教員紹介

国際文化学部教員コラム vol.201

2018.12.07 英語文化学科 吉田 広毅

「時」の感覚、それぞれ

 皆さんは、「10時に集合」と言われたら、何時に集合場所に行きますか? 私は30分前に現地に到着して、近くでコーヒーを飲んでから、5分前に集合場所に移動するタイプです。
 
 さて、私は時折仕事で海外に行きます。行く先々で目に入るもの、口にするものに驚いたり、感動したり、時には「かなわないなぁ…」という気持ちになったりします。そうした目に見える文化に触れるのも楽しいのですが、目に見えない文化に触れるのもなかなか楽しいものです。そのひとつに、土地々々での「時」の感覚があります。
 
 私が好んで行く教育工学関連の国際会議が例年、春にスペイン・バレンシアで開かれます。初めてその会議に参加した際、まず、会議のプログラム表を見て驚きました。朝8時半から研究発表が始まるのですが、10時には早々とコーヒーブレークが入ります。10時と言いつつ、実際には9時半くらいからスナックが並び始め、参加者は並んだ端から食べ始めます。プログラム上では一応、10時半に発表が再開されることになっていますが、実際には皆さん、11時過ぎまで談笑しながらキッシュだのタルトだのをつまんでいます。そうこうしているうちに、13時半から昼食。15時までたっぷりと昼食をとります。ちなみに、写真は、バレンシアから新幹線で2時間半の距離にあるアリカンテ大学のナント、教職員食堂の昼食コースです(パエリアは一般的には昼に食べるものなんですよ)。
 

 

 
 で、国際会議は15時に発表を再開すると16時半に二度目のコーヒーブレーク。「16時半って、日本の学会だったら終了時刻だろ」と思いつつ、17時から最後のセッションが始まり、それが終わるのが19時。その後、21時まで懇親会です。
 
 そんなスケジュールにイライラしていた私は、そこで知り合ったマドリード大学の教員に「何度もコーヒーブレークをとって、ダラダラと昼休みをとって、結果、仕事が終わるのが21時というのはかなわない」と愚痴をこぼしました。
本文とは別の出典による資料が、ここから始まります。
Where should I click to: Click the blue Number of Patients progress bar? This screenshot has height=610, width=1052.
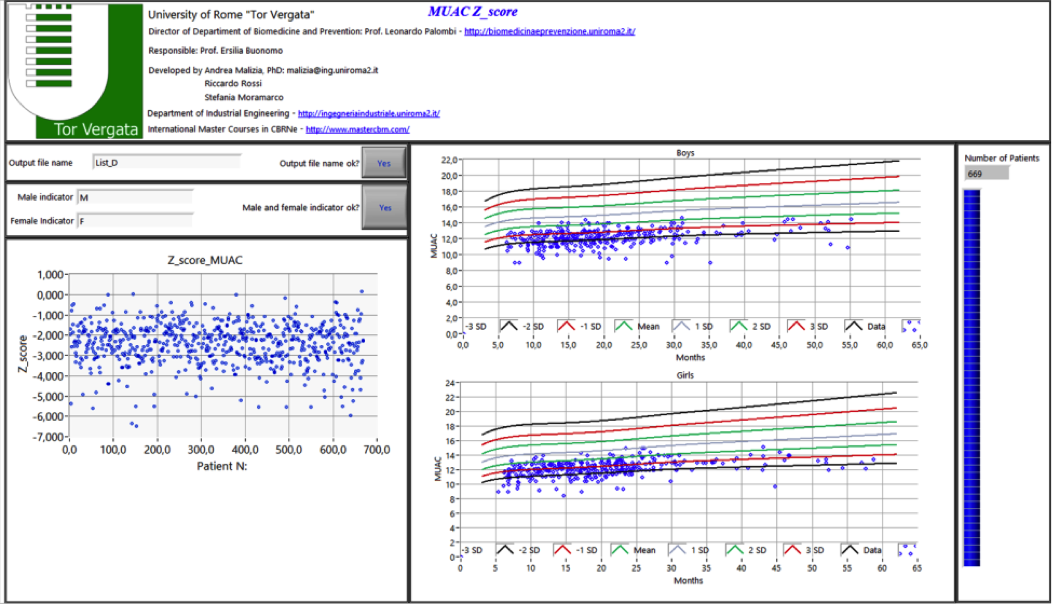point(971,378)
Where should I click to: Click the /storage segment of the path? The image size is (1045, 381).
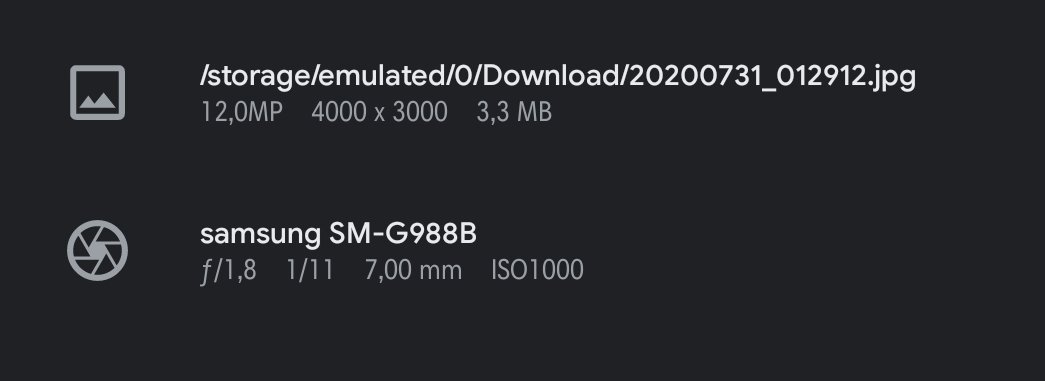point(254,78)
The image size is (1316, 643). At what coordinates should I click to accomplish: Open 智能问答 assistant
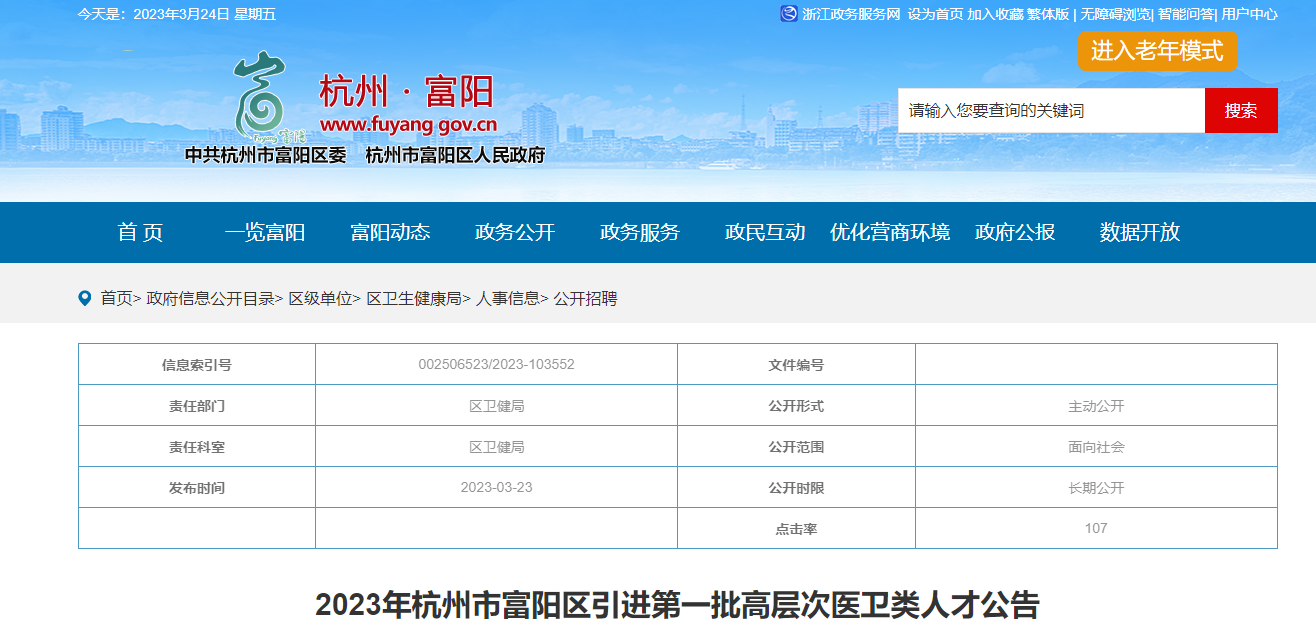point(1185,14)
すると、知人に、「コーヒーブレークも昼休みも十分にとらなかったら、いつ同僚とゆっくり話をする時間があるんだ? 日頃、十分に話し合いをする時間がもてずに、『飲みにケーション』で酒の力を借りて腹を割って話すのは健全なのか?」と言われてしまいました。
 
 バレンシアの国際会議のプログラムと大きく異なるのが、これまた時期が合えば行く、アメリカの英語教育関連の国際会議のプログラムです。ここでは、発表会場にコーヒーと皮つき丸ごとのリンゴと甘ったるいドーナツが置いてあって、「各自自由にコーヒーブレークをとってください」というスタイルです。わざわざ「コーヒーブレーク」などとプログラムには書きません。昼食の時間も明示されておらず、各自に委ねられます。研究発表は18時には終了し、懇親会も最終日に閉会式を兼ねて16時半に終わります。プログラム表には数百ある発表のひとつひとつの開始終了時間が分刻みで明記されており、その開始終了時間は厳守されます。そうすることで、特定の発表をねらって会場に来る人たちの時間を無駄にしないように配慮します。
 
 それぞれスペインやアメリカの会議の一例に過ぎませんので、それをもって「スペイン人は…」「アメリカ人は…」と断定するのは避けた方が良いと思います。また、どちらが良い、悪いという類の話ではありません。ただ、かつてはアメリカ式のスケジュールを好んだ私も、最近ではスペイン式のスケジュールを求めるようになってきました。
 
 だって、アリカンテ大学のような素敵な学食で、気の合う仲間とどうでもいい話をしながら、のんびりと昼食を楽しみたいじゃないですか。